A firefighter uses a jhapa and a sickle in Uttarakhand. (HT photo)
A firefighter uses a jhapa and a sickle in Uttarakhand. (HT photo)

It is 1pm, and the 30-year-old forest guard, waves around the only instrument he has, a rudimentary tool barely worth its name. Tied by a loose string at the base, they call it a “jhapa” – a bundle of green twigs and leaves meant to beat the fire away. He coughs every times he slams the jhapa on the floor. The smoke has long entered his lungs. The sparks dance around the forest, singeing his skin, puncturing holes in his clothes. He is tired and hungry, and hopelessly outmatched. “Today, I left the crew station at 6am, patrolled for 10km, and since then have tried to fight this fire. All I have eaten is one banana. And I haven’t slept properly in weeks,” he said.

Uttarakhand: Death toll in Almora forest fire incident rises to 5

Suddenly, at 20 minutes past 1, the winds picks up, and with fear growing in his voice, the 30-year-old watches as the fire quickly begins travelling down the slope towards him. As he shouts for help, one other colleague rushes over to him, carrying another primitive tool – a rake. This he uses, with a grave sense of urgency, to clear the floor of pine needles in a desperate attempt to create a small buffer against the advancing fire. One week ago, in a fire just like this in Binsar, five forest guards were burnt to death. “We arrest the fire at one end, it spreads from the other. We are constantly surrounded,” the man says.

For the past two months, as the temperature has soared, the mountains in Uttarakhand have been on fire, spirals of smoke visible in the day, a bright orange blaze that lines the slopes lighting up the night.

Swathes of forest land have been destroyed. Popular hill stations such as Almora and Binsar have been choked, its residents afraid that the fires are desperately close to their homes.

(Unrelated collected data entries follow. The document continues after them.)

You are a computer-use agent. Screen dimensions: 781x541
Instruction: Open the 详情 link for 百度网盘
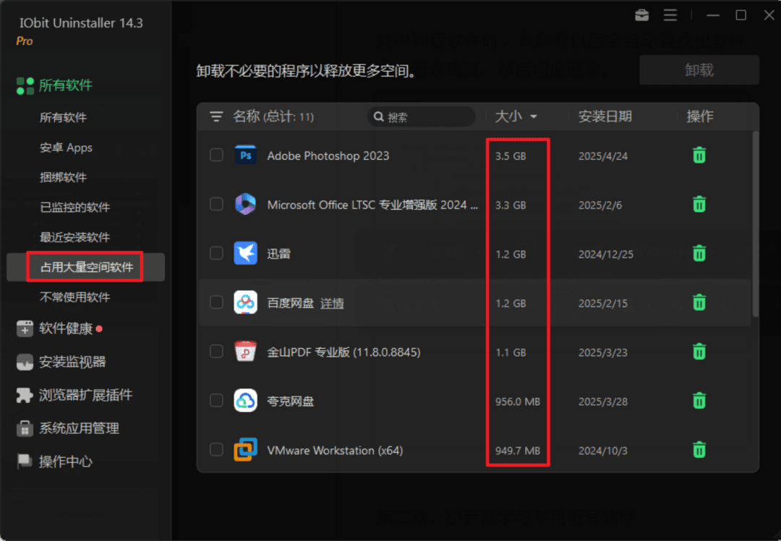(332, 303)
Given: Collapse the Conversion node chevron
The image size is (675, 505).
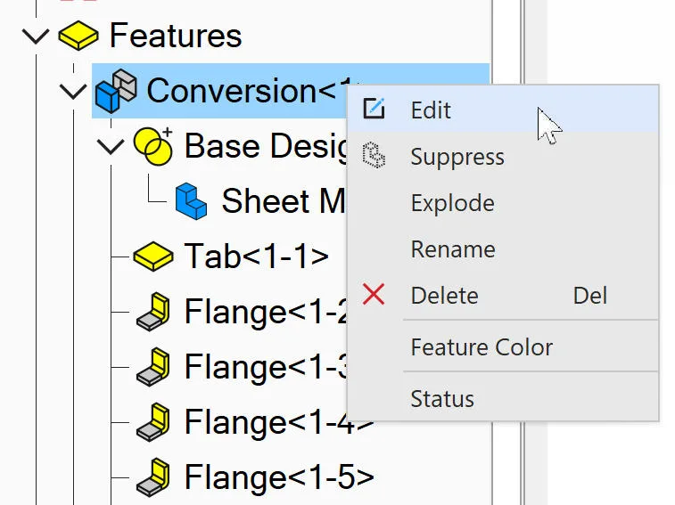Looking at the screenshot, I should click(73, 92).
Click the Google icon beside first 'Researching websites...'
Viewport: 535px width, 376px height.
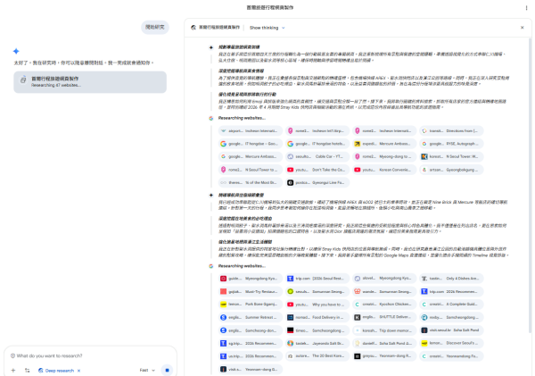(211, 117)
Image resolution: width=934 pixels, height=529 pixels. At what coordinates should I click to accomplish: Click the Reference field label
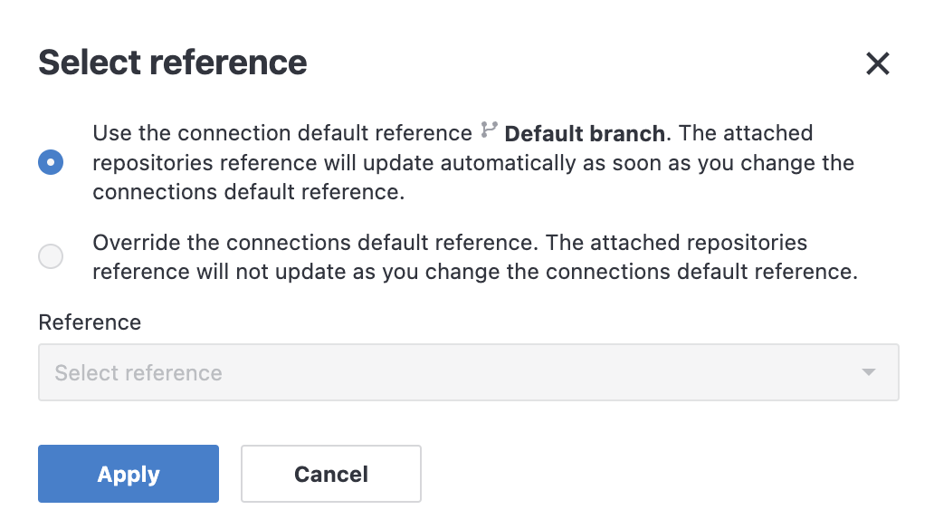pos(89,322)
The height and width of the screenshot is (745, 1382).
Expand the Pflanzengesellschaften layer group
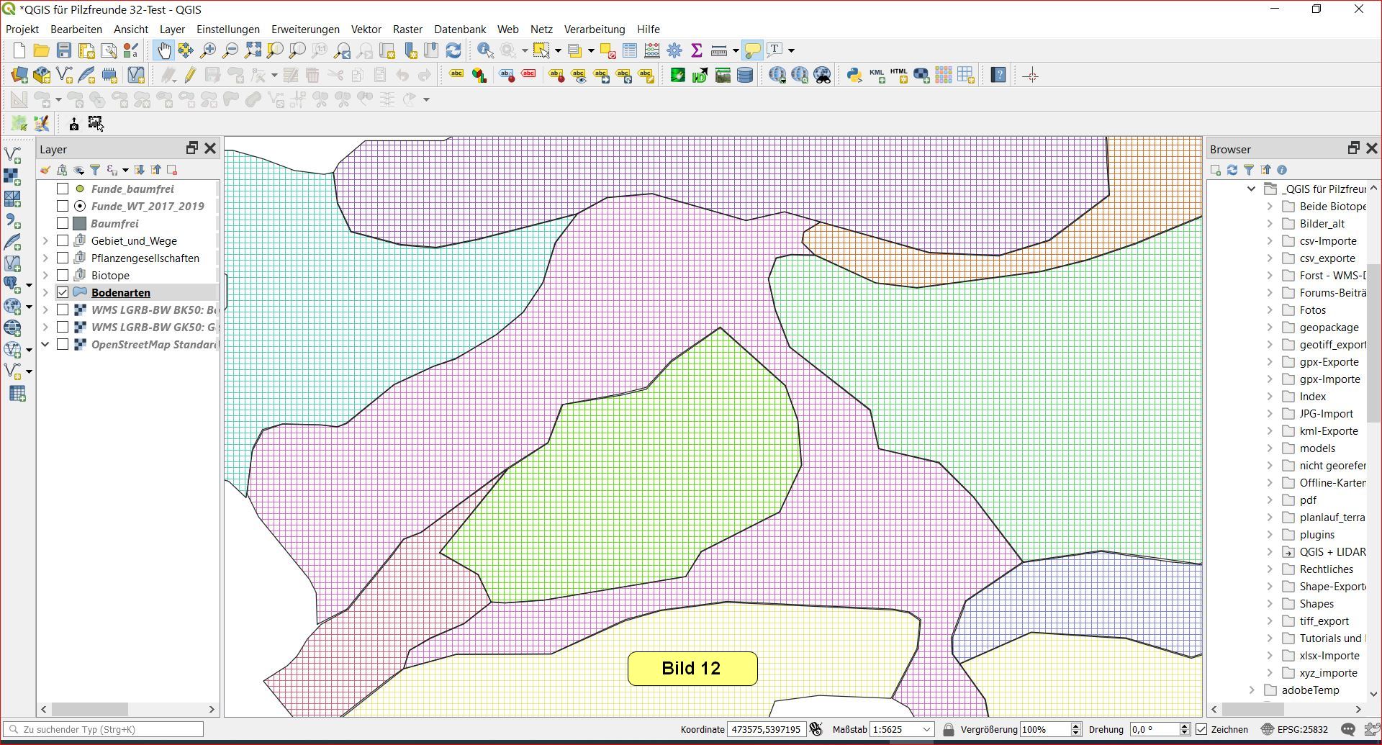45,258
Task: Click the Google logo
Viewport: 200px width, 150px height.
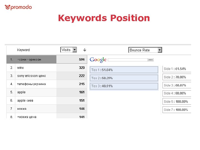Action: click(x=98, y=60)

None of the ingredients that cause the crisis are particularly new — rising temperatures, erratic weather, inflammable pine nettle on the floor.

And yet, there is one clear reason why the fires rage ever more ferociously, last longer and kill more people, every year — the men in charge of combating forest fires when they break out, the first line of defence so to speak, are hopelessly undertrained and under-equipped, left at the mercy of outdated methods and their own devices to protect the forests and themselves.

The ill-equipped first line of defence

The Uttarakhand forest department has around 5,700 staff, almost all of whom are deployed by the state government in combating fires. The firefighters are based at the divisional or subdivisional headquarters, tasked with patrolling their respective jurisdictions, and responding to fires that have already broken out. And when they do, they are already at a hopeless disadvantage.

Swarupchand Ramola, president of the Sahayak Van Karamchari Sangh of Uttarakhand, a union that has 1,729 foresters, said that forest staff in the state have no fire-resistant suits, masks or helmets. “There are no training mechanisms in properly firefighting techniques, crucial for an effective response,” he said.

When most foresters are called to respond to a fire, Ramola said, all they carry is a jhapa, a sickle, and a fire rake. There is a bottle-green uniform, but the clothes are either tricot or nylon, and so easily flammable. “Only 20% of the staff has helmets, and the boots and shoes are all substandard, unable to withstand the conditions encountered during firefighting,” he said.

Once there is intimation of a fire, said an Uttarakhand forest ranger who requested anonymity, a small team of four to five forest staff depart to the spot, working as they travel.

“Most forest firefighters are forces to make a jhapa en route to the spot. This bundle of green leaves is then used to beat the fire to stop it from spreading. Some carry a sickle, which is used to create an emergency fire exit line by clearing the dry leaves, and the fire rake is used to collect the dry pine and separate it from the raging fire. But one jhapa, which is the primary tool despite being archaic, only lasts for 10 minutes. After that, the leaves become dry and catch fire themselves. So fresh ones have to be made on the go. This ridiculous system is what we are dependent on,” the ranger said.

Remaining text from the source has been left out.